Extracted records

□ □ □

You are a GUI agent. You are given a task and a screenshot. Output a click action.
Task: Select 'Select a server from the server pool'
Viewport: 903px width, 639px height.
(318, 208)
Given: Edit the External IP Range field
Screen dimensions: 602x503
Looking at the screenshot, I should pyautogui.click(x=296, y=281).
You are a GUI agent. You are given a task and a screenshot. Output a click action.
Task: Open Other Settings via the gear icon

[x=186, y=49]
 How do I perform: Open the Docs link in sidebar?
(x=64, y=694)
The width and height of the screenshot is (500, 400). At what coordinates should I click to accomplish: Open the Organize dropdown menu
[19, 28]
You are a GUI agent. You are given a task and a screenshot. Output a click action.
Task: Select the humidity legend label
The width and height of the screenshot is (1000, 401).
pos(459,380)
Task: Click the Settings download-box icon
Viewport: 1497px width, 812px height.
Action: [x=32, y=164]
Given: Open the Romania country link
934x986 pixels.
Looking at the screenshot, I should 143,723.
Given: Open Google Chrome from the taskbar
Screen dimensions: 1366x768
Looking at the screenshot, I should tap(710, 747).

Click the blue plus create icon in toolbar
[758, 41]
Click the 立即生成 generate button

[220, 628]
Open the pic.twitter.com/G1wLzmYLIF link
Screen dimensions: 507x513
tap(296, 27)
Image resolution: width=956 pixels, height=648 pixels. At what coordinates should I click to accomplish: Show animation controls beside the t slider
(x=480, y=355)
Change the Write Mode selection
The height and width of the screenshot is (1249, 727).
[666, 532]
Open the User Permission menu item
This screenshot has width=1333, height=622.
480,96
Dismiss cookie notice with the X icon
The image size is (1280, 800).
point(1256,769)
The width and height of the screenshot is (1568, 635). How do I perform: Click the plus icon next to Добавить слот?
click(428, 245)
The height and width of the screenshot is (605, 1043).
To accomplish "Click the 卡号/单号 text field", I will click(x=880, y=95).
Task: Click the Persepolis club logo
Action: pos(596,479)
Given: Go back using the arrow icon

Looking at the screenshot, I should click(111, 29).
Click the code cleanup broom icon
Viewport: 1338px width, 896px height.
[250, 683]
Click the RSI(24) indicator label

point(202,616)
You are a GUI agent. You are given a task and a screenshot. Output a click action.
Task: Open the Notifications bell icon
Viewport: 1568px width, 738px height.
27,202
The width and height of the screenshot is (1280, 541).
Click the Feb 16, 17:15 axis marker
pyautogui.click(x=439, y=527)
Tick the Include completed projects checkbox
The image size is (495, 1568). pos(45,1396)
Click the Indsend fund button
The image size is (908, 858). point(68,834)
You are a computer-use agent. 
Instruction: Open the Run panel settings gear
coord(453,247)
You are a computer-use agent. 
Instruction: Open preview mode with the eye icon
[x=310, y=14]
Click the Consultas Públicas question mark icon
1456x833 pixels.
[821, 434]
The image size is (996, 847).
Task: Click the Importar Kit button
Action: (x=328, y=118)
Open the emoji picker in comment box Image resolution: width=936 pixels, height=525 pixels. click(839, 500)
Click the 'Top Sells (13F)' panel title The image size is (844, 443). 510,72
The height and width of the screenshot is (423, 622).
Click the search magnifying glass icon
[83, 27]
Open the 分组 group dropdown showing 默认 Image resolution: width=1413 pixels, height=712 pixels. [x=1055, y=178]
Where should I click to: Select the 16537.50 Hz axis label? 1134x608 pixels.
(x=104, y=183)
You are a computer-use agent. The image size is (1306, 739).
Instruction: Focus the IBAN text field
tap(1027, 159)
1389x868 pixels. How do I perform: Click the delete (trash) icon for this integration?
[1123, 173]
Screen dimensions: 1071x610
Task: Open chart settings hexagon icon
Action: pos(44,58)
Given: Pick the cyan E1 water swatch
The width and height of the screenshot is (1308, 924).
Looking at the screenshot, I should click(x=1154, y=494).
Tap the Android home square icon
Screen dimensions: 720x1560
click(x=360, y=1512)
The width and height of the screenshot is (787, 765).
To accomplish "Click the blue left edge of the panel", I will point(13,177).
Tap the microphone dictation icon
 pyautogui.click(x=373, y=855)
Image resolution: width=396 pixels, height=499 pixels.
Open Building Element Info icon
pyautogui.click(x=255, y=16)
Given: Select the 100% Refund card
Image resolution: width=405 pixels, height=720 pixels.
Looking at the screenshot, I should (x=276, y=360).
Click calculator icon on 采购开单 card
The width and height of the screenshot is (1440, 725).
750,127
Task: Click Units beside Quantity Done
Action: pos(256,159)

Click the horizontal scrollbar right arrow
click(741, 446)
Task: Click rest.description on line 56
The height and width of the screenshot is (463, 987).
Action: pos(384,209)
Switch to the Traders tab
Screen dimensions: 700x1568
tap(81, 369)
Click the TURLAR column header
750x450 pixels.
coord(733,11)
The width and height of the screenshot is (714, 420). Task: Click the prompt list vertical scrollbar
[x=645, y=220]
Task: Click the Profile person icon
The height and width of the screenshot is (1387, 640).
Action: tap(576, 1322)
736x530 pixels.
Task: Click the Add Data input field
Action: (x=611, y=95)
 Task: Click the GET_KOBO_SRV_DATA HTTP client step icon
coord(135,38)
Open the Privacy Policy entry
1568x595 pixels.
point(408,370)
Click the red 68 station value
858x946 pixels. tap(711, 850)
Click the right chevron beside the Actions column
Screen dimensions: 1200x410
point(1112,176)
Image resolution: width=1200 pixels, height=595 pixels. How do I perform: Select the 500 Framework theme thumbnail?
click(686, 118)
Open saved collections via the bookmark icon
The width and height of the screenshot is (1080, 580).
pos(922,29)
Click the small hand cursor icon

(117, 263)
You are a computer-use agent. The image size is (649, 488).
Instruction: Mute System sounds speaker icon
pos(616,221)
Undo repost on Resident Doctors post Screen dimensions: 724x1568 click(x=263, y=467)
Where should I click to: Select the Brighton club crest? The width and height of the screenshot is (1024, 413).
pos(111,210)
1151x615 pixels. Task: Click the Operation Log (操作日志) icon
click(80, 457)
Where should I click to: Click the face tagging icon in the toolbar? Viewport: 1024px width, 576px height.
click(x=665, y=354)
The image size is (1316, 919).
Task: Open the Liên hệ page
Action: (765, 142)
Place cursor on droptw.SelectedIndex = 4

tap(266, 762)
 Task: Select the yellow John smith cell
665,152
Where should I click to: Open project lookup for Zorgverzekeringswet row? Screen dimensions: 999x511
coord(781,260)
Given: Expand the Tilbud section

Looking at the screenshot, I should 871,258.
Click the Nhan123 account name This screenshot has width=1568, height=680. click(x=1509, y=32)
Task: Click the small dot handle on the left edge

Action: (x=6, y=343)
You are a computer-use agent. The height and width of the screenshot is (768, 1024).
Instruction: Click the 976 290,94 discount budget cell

□ □ □

TASK STATEMENT – Each record above should be repeated exactly.

WRITTEN RESPONSE –
You are a GUI agent. You are given a task and a screenshot. Output a click action.
Task: Select 'Select a server from the server pool'
Viewport: 903px width, 639px height.
(318, 208)
Given: Edit the External IP Range field
Screen dimensions: 602x503
Looking at the screenshot, I should pyautogui.click(x=296, y=281).
You are a GUI agent. You are given a task and a screenshot. Output a click action.
Task: Open Other Settings via the gear icon

[x=186, y=49]
 How do I perform: Open the Docs link in sidebar?
(x=64, y=694)
The width and height of the screenshot is (500, 400). At what coordinates should I click to accomplish: Open the Organize dropdown menu
[19, 28]
You are a GUI agent. You are given a task and a screenshot. Output a click action.
Task: Select the humidity legend label
The width and height of the screenshot is (1000, 401).
pos(459,380)
Task: Click the Settings download-box icon
Viewport: 1497px width, 812px height.
Action: [x=32, y=164]
Given: Open the Romania country link
934x986 pixels.
Looking at the screenshot, I should 143,723.
Given: Open Google Chrome from the taskbar
Screen dimensions: 1366x768
Looking at the screenshot, I should tap(710, 747).

Click the blue plus create icon in toolbar
[758, 41]
Click the 立即生成 generate button

[220, 628]
Open the pic.twitter.com/G1wLzmYLIF link
Screen dimensions: 507x513
tap(296, 27)
Image resolution: width=956 pixels, height=648 pixels. At what coordinates should I click to accomplish: Show animation controls beside the t slider
(x=480, y=355)
Change the Write Mode selection
The height and width of the screenshot is (1249, 727).
[666, 532]
Open the User Permission menu item
This screenshot has width=1333, height=622.
480,96
Dismiss cookie notice with the X icon
The image size is (1280, 800).
point(1256,769)
The width and height of the screenshot is (1568, 635). How do I perform: Click the plus icon next to Добавить слот?
click(428, 245)
The height and width of the screenshot is (605, 1043).
To accomplish "Click the 卡号/单号 text field", I will click(x=880, y=95).
Task: Click the Persepolis club logo
Action: pos(596,479)
Given: Go back using the arrow icon

Looking at the screenshot, I should click(111, 29).
Click the code cleanup broom icon
Viewport: 1338px width, 896px height.
[250, 683]
Click the RSI(24) indicator label

point(202,616)
You are a GUI agent. You are given a task and a screenshot. Output a click action.
Task: Open the Notifications bell icon
Viewport: 1568px width, 738px height.
27,202
The width and height of the screenshot is (1280, 541).
Click the Feb 16, 17:15 axis marker
pyautogui.click(x=439, y=527)
Tick the Include completed projects checkbox
The image size is (495, 1568). pos(45,1396)
Click the Indsend fund button
The image size is (908, 858). point(68,834)
You are a computer-use agent. 
Instruction: Open the Run panel settings gear
coord(453,247)
You are a computer-use agent. 
Instruction: Open preview mode with the eye icon
[x=310, y=14]
Click the Consultas Públicas question mark icon
1456x833 pixels.
[821, 434]
The image size is (996, 847).
Task: Click the Importar Kit button
Action: (x=328, y=118)
Open the emoji picker in comment box Image resolution: width=936 pixels, height=525 pixels. click(839, 500)
Click the 'Top Sells (13F)' panel title The image size is (844, 443). 510,72
The height and width of the screenshot is (423, 622).
Click the search magnifying glass icon
[83, 27]
Open the 分组 group dropdown showing 默认 Image resolution: width=1413 pixels, height=712 pixels. [x=1055, y=178]
Where should I click to: Select the 16537.50 Hz axis label? 1134x608 pixels.
(x=104, y=183)
You are a computer-use agent. The image size is (1306, 739).
Instruction: Focus the IBAN text field
tap(1027, 159)
1389x868 pixels. How do I perform: Click the delete (trash) icon for this integration?
[1123, 173]
Screen dimensions: 1071x610
Task: Open chart settings hexagon icon
Action: pos(44,58)
Given: Pick the cyan E1 water swatch
The width and height of the screenshot is (1308, 924).
Looking at the screenshot, I should click(x=1154, y=494).
Tap the Android home square icon
Screen dimensions: 720x1560
click(x=360, y=1512)
The width and height of the screenshot is (787, 765).
To accomplish "Click the blue left edge of the panel", I will point(13,177).
Tap the microphone dictation icon
 pyautogui.click(x=373, y=855)
Image resolution: width=396 pixels, height=499 pixels.
Open Building Element Info icon
pyautogui.click(x=255, y=16)
Given: Select the 100% Refund card
Image resolution: width=405 pixels, height=720 pixels.
Looking at the screenshot, I should (x=276, y=360).
Click calculator icon on 采购开单 card
The width and height of the screenshot is (1440, 725).
750,127
Task: Click Units beside Quantity Done
Action: pos(256,159)

Click the horizontal scrollbar right arrow
click(741, 446)
Task: Click rest.description on line 56
The height and width of the screenshot is (463, 987).
Action: pos(384,209)
Switch to the Traders tab
Screen dimensions: 700x1568
tap(81, 369)
Click the TURLAR column header
750x450 pixels.
coord(733,11)
The width and height of the screenshot is (714, 420). Task: Click the prompt list vertical scrollbar
[x=645, y=220]
Task: Click the Profile person icon
The height and width of the screenshot is (1387, 640).
Action: tap(576, 1322)
736x530 pixels.
Task: Click the Add Data input field
Action: (x=611, y=95)
 Task: Click the GET_KOBO_SRV_DATA HTTP client step icon
coord(135,38)
Open the Privacy Policy entry
1568x595 pixels.
point(408,370)
Click the red 68 station value
858x946 pixels. tap(711, 850)
Click the right chevron beside the Actions column
Screen dimensions: 1200x410
point(1112,176)
Image resolution: width=1200 pixels, height=595 pixels. How do I perform: Select the 500 Framework theme thumbnail?
click(686, 118)
Open saved collections via the bookmark icon
The width and height of the screenshot is (1080, 580).
pos(922,29)
Click the small hand cursor icon

(117, 263)
You are a computer-use agent. The image size is (649, 488).
Instruction: Mute System sounds speaker icon
pos(616,221)
Undo repost on Resident Doctors post Screen dimensions: 724x1568 click(x=263, y=467)
Where should I click to: Select the Brighton club crest? The width and height of the screenshot is (1024, 413).
pos(111,210)
1151x615 pixels. Task: Click the Operation Log (操作日志) icon
click(80, 457)
Where should I click to: Click the face tagging icon in the toolbar? Viewport: 1024px width, 576px height.
click(x=665, y=354)
The image size is (1316, 919).
Task: Open the Liên hệ page
Action: (765, 142)
Place cursor on droptw.SelectedIndex = 4

tap(266, 762)
 Task: Select the yellow John smith cell
665,152
Where should I click to: Open project lookup for Zorgverzekeringswet row? Screen dimensions: 999x511
coord(781,260)
Given: Expand the Tilbud section

Looking at the screenshot, I should 871,258.
Click the Nhan123 account name This screenshot has width=1568, height=680. click(x=1509, y=32)
Task: Click the small dot handle on the left edge

Action: (x=6, y=343)
You are a computer-use agent. The height and width of the screenshot is (768, 1024).
Instruction: Click the 976 290,94 discount budget cell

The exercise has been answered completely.